EĞİTİM

CANDAN, BLOOMBERG HT TELEVİZYONUNA KONUŞTU

AK Parti Zonguldak Milletvekili Prof. Dr. Ercan Candan, Bilişim Eğitimlenlerinin sorunlarının konu edinen Bloomber HT televizyonunda canlı yayına katılarak değerlendirmelerde bulundu.

Abone Ol

Candan, Ali Çağatay'ın hazırlayıp sunduğu Anahaber Bülteninin konuğu oldu.

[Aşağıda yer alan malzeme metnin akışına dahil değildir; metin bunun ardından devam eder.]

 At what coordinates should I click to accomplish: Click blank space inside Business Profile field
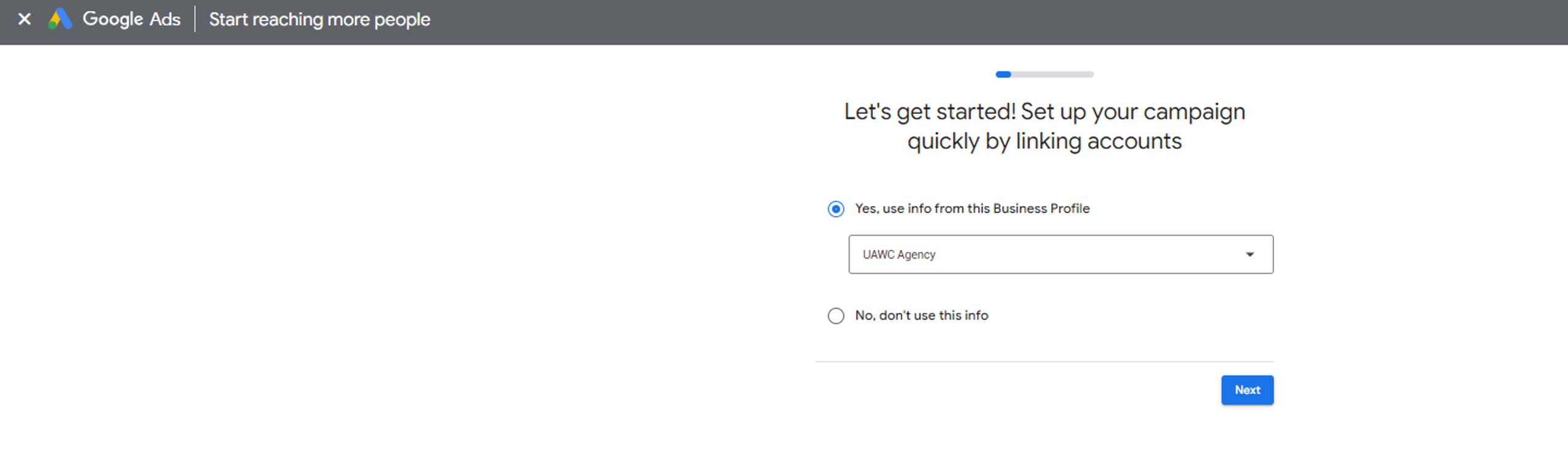(x=1090, y=255)
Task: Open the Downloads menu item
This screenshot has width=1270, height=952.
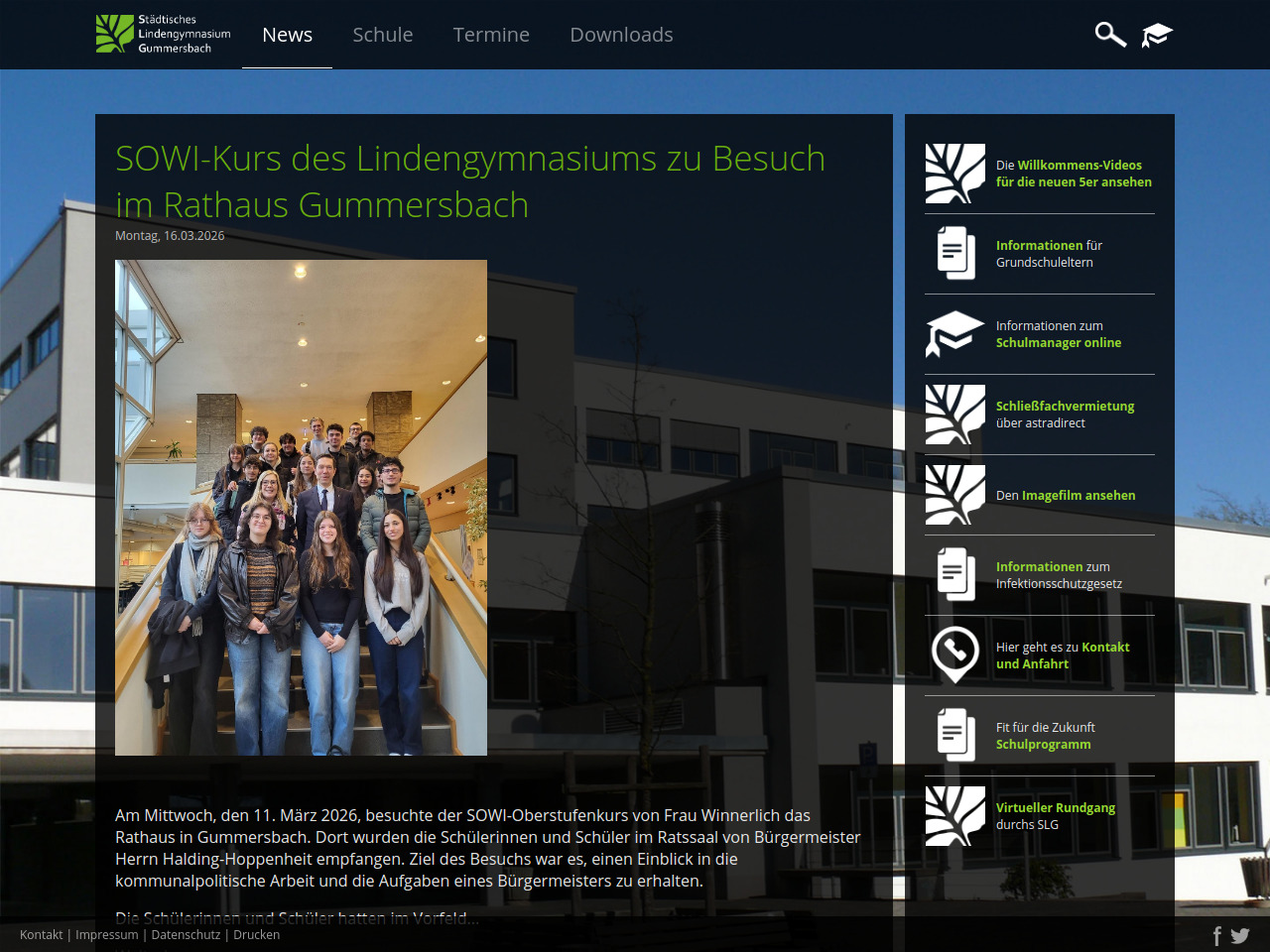Action: pos(621,35)
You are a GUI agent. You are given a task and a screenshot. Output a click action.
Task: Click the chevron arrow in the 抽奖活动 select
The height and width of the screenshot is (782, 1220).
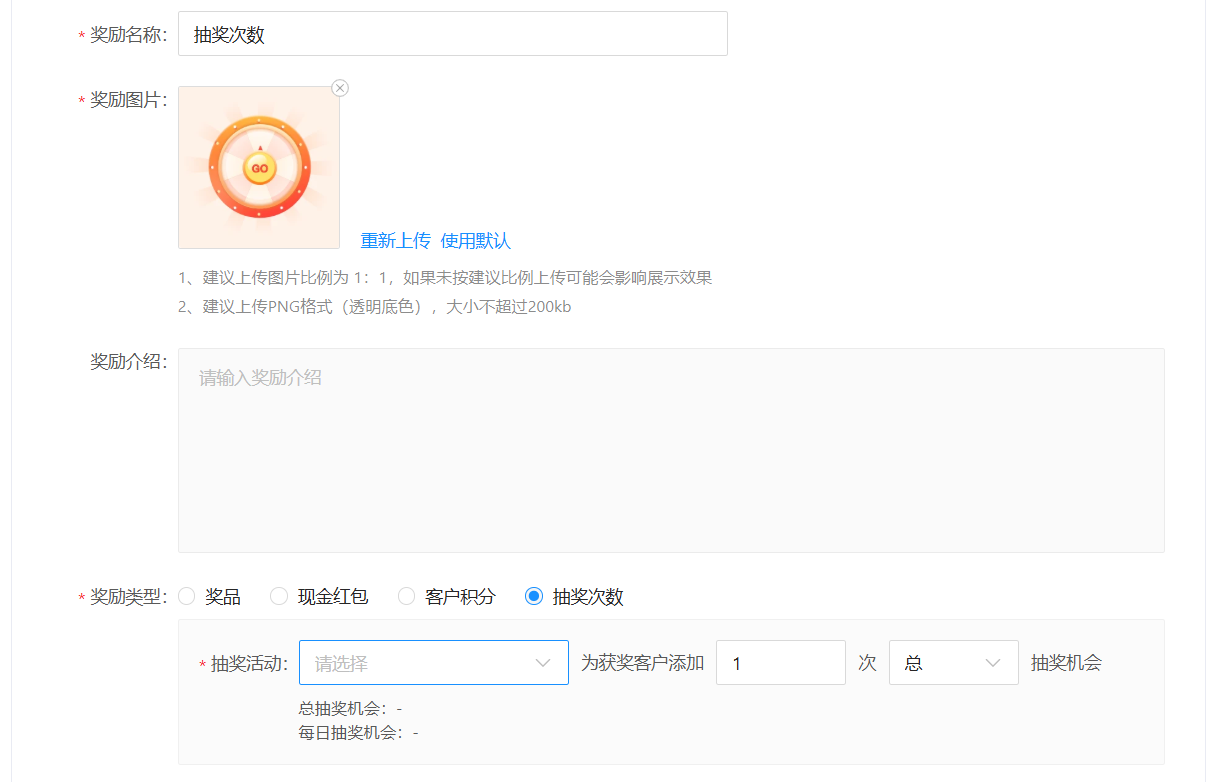543,663
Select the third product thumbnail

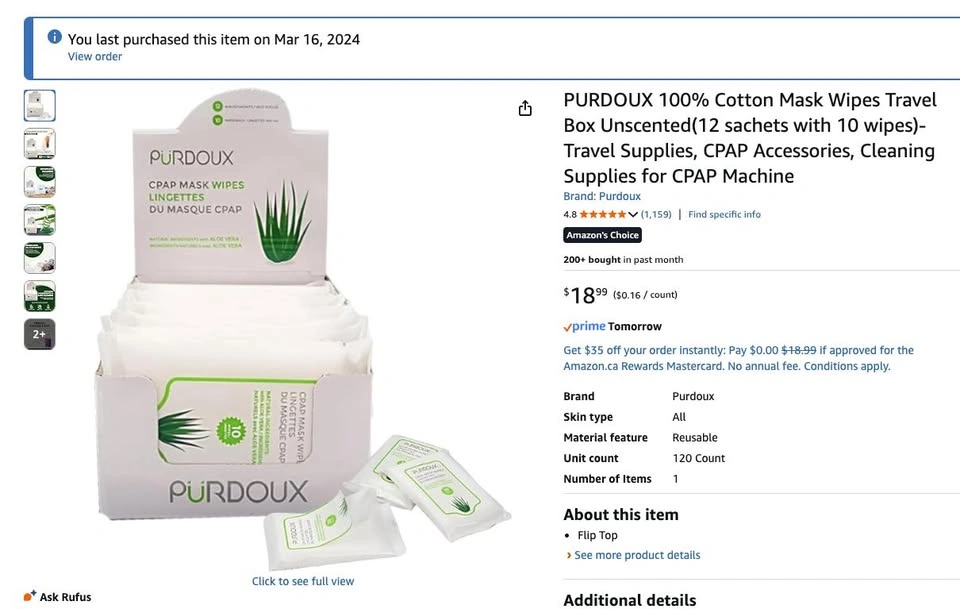point(40,182)
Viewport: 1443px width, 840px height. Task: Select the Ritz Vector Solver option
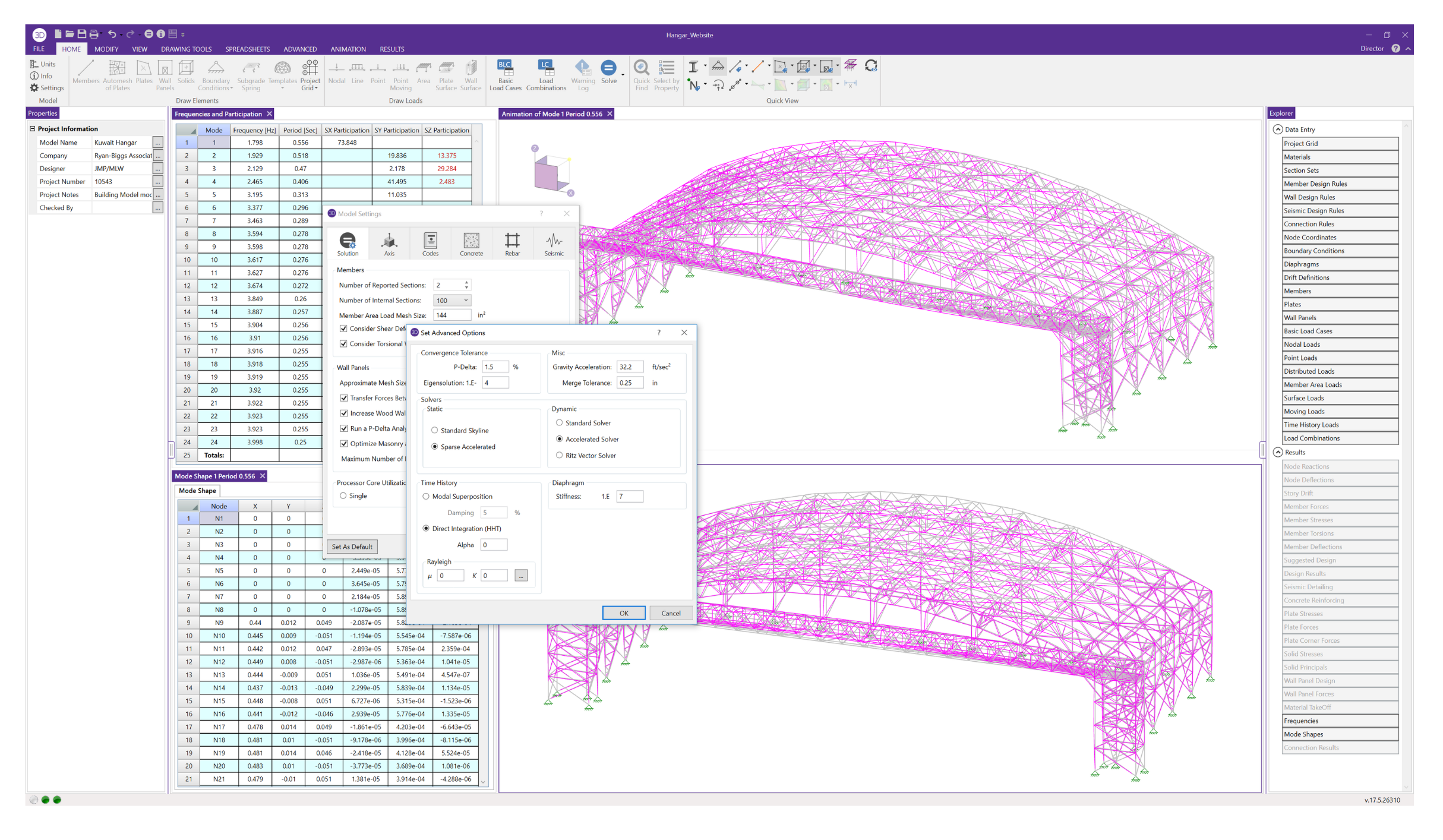(x=559, y=456)
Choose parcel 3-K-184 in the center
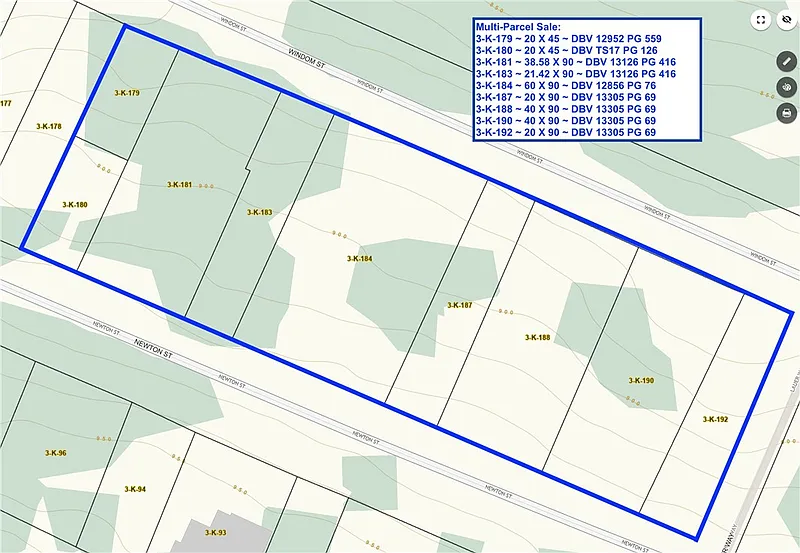Viewport: 800px width, 553px height. point(359,258)
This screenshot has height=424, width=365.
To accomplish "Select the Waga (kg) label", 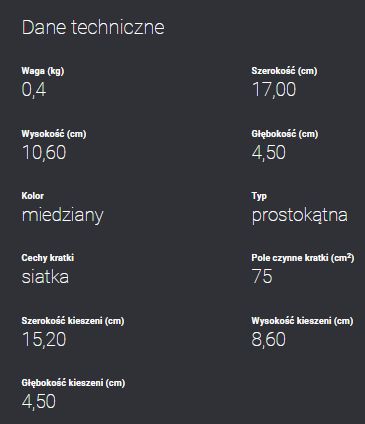I will point(43,71).
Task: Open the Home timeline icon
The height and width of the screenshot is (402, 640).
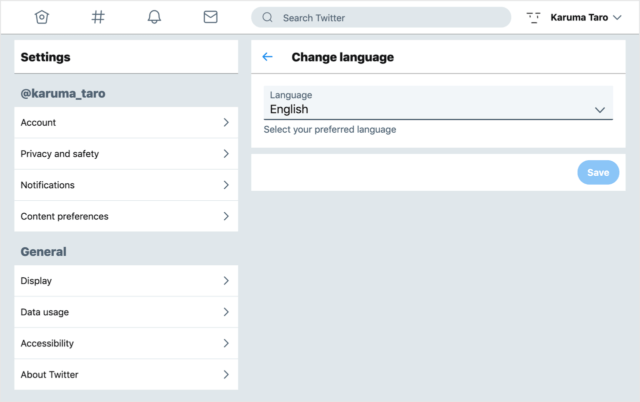Action: coord(42,17)
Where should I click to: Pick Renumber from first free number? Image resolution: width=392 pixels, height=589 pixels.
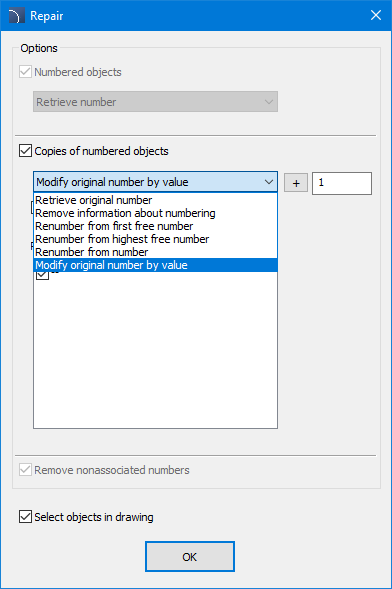click(x=155, y=226)
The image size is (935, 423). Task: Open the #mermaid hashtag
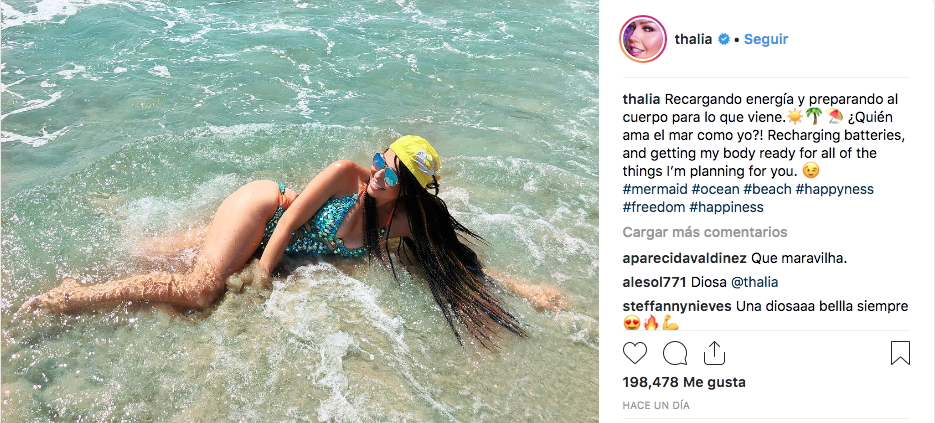pos(655,189)
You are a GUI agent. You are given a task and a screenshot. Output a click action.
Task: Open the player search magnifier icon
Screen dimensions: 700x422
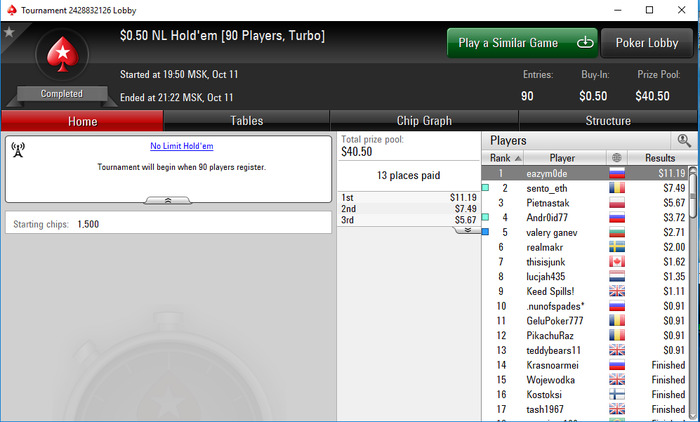coord(684,141)
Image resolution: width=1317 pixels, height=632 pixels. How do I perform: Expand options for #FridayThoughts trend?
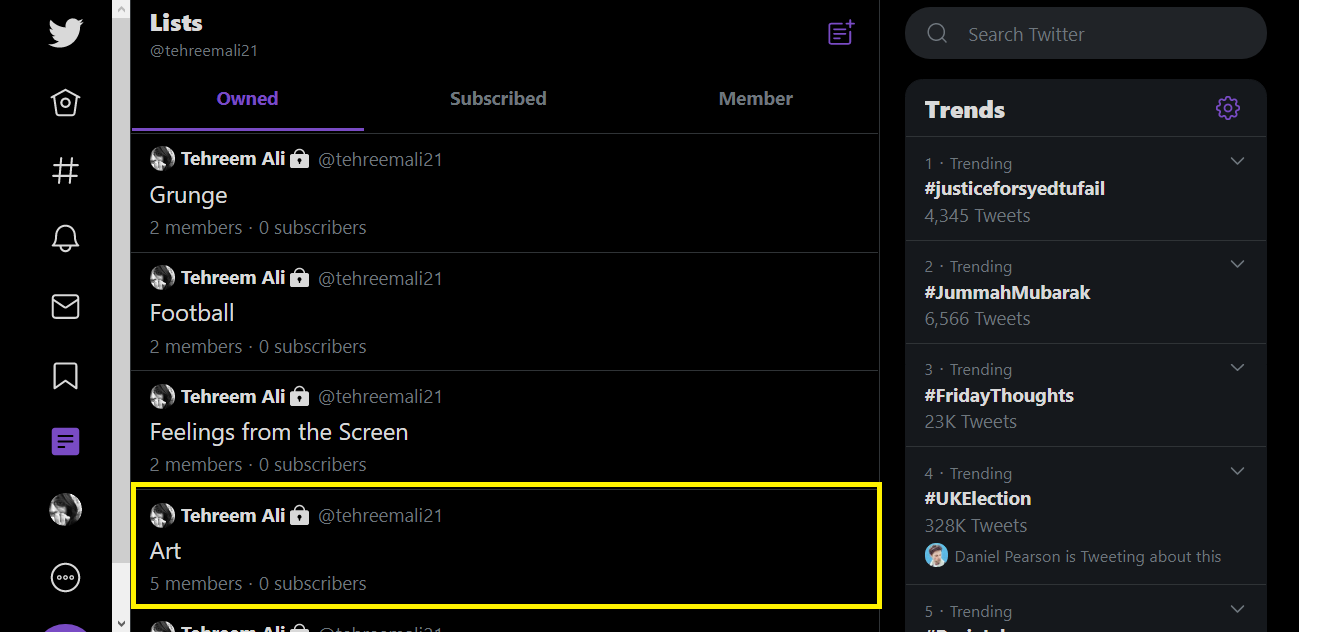coord(1237,367)
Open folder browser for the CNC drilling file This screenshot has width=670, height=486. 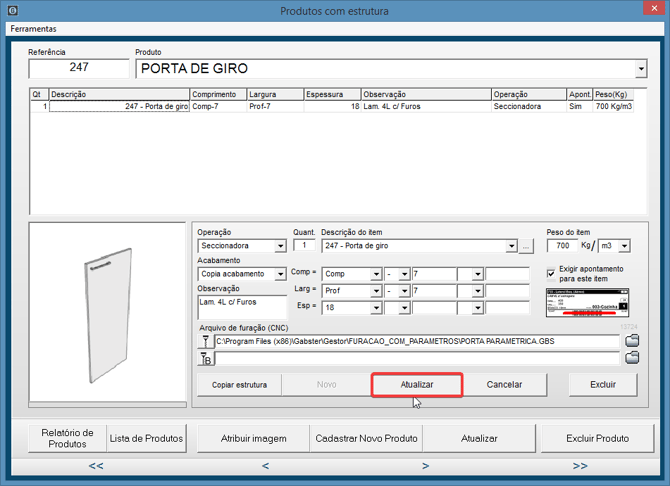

Türkiye'nin bilişimle ilgili problemlerinin konuşulduğu programda sorularını yanıtlayan Candan, Türkiye'nin 2 binli yıllardan önce emekleme döneminde olduğunu belirterek; "Türkiye aslında 2000'li yıllardan sonra bilişim dünyasına adım attı diyoruz. Ondan önce bir emekleme dönemiydi şeklinde tanımlanabilir. Artık 2000'li yıllar bilişim yılı olacaktır. Milli eğitim bakanlığı bunun zamanında farkına vardı ve birçok fakültelerde bilişimle ilgili bölümler açtı. Bunlardan biri de Bilgisayar ve eğitim teknolojileri bölümü. Bunun haricinde bilgisayar mühendislikleri bölümü açıldı, buna bağlı diğer birçok bölümlerde açıldı. Sizin gösterdiğiniz haritaya bakarsanız yeşil olan bölüm sadece İstanbul'du yani endüstrinin aynı zamanda finans sektörünün aynı zamanda üretim merkezinin en yoğun olduğu bölge İstanbul bölgesi. Ona paralel olarak bilişimin en yüksek kullanıldığı bölge de o bölge. Demekki bilişimle beraber bölgenin geliride doğru orantılı" dedi.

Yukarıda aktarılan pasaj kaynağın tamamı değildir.